--- Stated exercise ---
Return the entries word for word, from the line containing "Click Expand All in Project panel" through the end of the entries, with both of those ends included.

::::

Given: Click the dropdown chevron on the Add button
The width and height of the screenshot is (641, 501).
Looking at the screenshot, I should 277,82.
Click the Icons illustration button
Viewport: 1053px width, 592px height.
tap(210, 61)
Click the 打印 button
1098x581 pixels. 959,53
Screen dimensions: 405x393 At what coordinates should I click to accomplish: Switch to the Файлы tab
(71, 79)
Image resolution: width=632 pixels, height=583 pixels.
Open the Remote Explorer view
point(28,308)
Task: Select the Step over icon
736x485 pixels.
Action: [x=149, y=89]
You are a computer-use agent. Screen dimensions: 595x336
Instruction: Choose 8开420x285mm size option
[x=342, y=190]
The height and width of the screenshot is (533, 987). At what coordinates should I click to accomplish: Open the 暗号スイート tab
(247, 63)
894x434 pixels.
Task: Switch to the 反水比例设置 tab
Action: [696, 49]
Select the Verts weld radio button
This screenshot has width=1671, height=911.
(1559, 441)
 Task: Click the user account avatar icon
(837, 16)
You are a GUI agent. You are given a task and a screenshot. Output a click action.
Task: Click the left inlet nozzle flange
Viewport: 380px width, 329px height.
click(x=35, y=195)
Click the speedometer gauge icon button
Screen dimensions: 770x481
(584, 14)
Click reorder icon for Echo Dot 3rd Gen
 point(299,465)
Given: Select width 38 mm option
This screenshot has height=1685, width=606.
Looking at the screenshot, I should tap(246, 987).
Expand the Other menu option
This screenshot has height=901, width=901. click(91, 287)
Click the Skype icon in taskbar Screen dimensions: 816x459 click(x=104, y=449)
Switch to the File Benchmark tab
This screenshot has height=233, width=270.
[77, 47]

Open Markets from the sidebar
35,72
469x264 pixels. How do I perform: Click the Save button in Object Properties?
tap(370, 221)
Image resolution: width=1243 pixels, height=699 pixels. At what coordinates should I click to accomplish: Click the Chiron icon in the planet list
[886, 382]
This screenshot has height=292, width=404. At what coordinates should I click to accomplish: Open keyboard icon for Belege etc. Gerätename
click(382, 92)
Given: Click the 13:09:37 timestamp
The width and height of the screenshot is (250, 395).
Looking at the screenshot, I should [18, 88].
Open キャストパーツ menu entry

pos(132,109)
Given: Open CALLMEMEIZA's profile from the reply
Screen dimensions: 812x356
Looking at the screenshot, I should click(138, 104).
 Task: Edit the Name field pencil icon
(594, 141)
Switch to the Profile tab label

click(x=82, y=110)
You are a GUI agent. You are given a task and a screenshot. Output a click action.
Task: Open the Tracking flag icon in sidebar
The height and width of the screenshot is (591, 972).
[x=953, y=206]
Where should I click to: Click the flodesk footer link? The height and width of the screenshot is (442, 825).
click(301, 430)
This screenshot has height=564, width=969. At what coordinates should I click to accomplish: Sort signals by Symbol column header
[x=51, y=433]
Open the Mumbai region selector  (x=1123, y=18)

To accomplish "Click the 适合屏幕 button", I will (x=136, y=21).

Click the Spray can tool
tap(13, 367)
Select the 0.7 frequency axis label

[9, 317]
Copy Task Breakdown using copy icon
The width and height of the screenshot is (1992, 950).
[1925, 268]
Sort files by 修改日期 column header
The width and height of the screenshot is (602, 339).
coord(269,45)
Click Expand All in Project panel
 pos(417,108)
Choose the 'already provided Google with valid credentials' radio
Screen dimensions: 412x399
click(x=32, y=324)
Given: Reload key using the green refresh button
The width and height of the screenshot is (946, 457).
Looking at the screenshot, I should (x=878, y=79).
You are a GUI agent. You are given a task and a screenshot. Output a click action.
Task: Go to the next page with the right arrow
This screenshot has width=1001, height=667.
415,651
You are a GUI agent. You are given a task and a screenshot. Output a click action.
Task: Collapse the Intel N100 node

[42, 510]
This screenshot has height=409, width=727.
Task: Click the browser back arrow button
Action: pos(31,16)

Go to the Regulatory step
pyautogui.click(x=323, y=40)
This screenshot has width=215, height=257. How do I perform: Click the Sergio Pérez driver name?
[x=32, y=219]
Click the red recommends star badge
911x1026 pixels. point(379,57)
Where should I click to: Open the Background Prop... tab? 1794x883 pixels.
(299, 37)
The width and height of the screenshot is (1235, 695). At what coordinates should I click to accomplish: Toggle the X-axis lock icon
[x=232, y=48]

::::

--- Answer for the task ---
Click Expand All in Project panel
 pos(417,108)
Choose the 'already provided Google with valid credentials' radio
Screen dimensions: 412x399
click(x=32, y=324)
Given: Reload key using the green refresh button
The width and height of the screenshot is (946, 457).
Looking at the screenshot, I should (x=878, y=79).
You are a GUI agent. You are given a task and a screenshot. Output a click action.
Task: Go to the next page with the right arrow
This screenshot has width=1001, height=667.
415,651
You are a GUI agent. You are given a task and a screenshot. Output a click action.
Task: Collapse the Intel N100 node

[42, 510]
This screenshot has height=409, width=727.
Task: Click the browser back arrow button
Action: pos(31,16)

Go to the Regulatory step
pyautogui.click(x=323, y=40)
This screenshot has width=215, height=257. How do I perform: Click the Sergio Pérez driver name?
[x=32, y=219]
Click the red recommends star badge
911x1026 pixels. point(379,57)
Where should I click to: Open the Background Prop... tab? 1794x883 pixels.
(299, 37)
The width and height of the screenshot is (1235, 695). At what coordinates should I click to accomplish: Toggle the X-axis lock icon
[x=232, y=48]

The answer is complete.